My husband and I have lived in San Miguel for eight years; the vast changes in this city over the years have prompted us to consider selling our home and finding a different kind of life in Mexico. San Miguel has become shockingly expensive, overcrowded with tourists and traffic for its small size, and bursting at the seams with expats. 

We're considering a few places to explore: Puebla, Morelia, Aguascalientes, for starters. We love visiting Mexico City but are doubtful about settling there. I miss being near water but doubt that we could survive the relentless heat and humidity; we do like the higher, cooler altitudes.

We are older and retired but healthy and active. Anyone out there who's living in or knows about life in these places? We'd appreciate any suggestions. 

Mil gracias, 

Lavida


----------



## lagoloo (Apr 12, 2011)

My husband and I moved from CA to San Miguel in 2004. Changes were rapid and your description of them means they escalated even more between the time we left in 2008 and the present.

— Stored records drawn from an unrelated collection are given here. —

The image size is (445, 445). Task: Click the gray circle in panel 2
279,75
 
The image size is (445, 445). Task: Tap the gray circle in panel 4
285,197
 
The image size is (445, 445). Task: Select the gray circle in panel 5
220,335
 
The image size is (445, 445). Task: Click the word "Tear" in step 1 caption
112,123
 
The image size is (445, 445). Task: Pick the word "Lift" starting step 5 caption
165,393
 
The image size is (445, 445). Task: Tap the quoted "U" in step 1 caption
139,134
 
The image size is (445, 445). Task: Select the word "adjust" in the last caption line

Since you mentioned "too many expats" you probably wouldn't consider the Lake Chapala area, which has plenty of them. However, they rarely have the same attitude problem I found in SMA. Much more mellow, and the mild weather and huge lake are real pluses, at least for me.

My discomfort with the expats in SMA pertained to a certain snobbishness along with too many ladies (and men) coming there from the states to "find themselves" as self-described artists, writers and such. In fact, they didn't even have an art association and the famous art school was a memory from bygone years. 
Hope you find what you're looking for. Buen Suerte.


----------



## circle110 (Jul 20, 2009)

I haven't lived in any of those cities but I've spent quite a bit of time in both Morelia and Puebla. Morelia was one of our 3 finalists on where to live (along with Guanajuato and Xalapa) and Puebla was right close to making the list. Aguascalientes I have never visited so I can't comment but I sure do want to go make a visit.

I think Morelia would be a great place to live and even though we decided on Guanajuato back at that time, I think I would be very happy living there.


----------



## ElPocho (Aug 25, 2017)

lavida said:


> Hola,
> 
> My husband and I have lived in San Miguel for eight years; the vast changes in this city over the years have prompted us to consider selling our home and finding a different kind of life in Mexico. San Miguel has become shockingly expensive, overcrowded with tourists and traffic for its small size, and bursting at the seams with expats.
> 
> ...


I think you are looking for a Pueblo Magico but somewhat of a city?... Magic seems to something that SMA seems to be loosing, swallowed up by the "bubble" brought by expats. 

Around Morelia is Patzcuaro, and some other towns.

There was a recent thread about San Cristobal de las Casas, I think it is where SMA was about 30 years ago. I'm just guessing, since I have not been there, just speaking in terms of population and isolation.


----------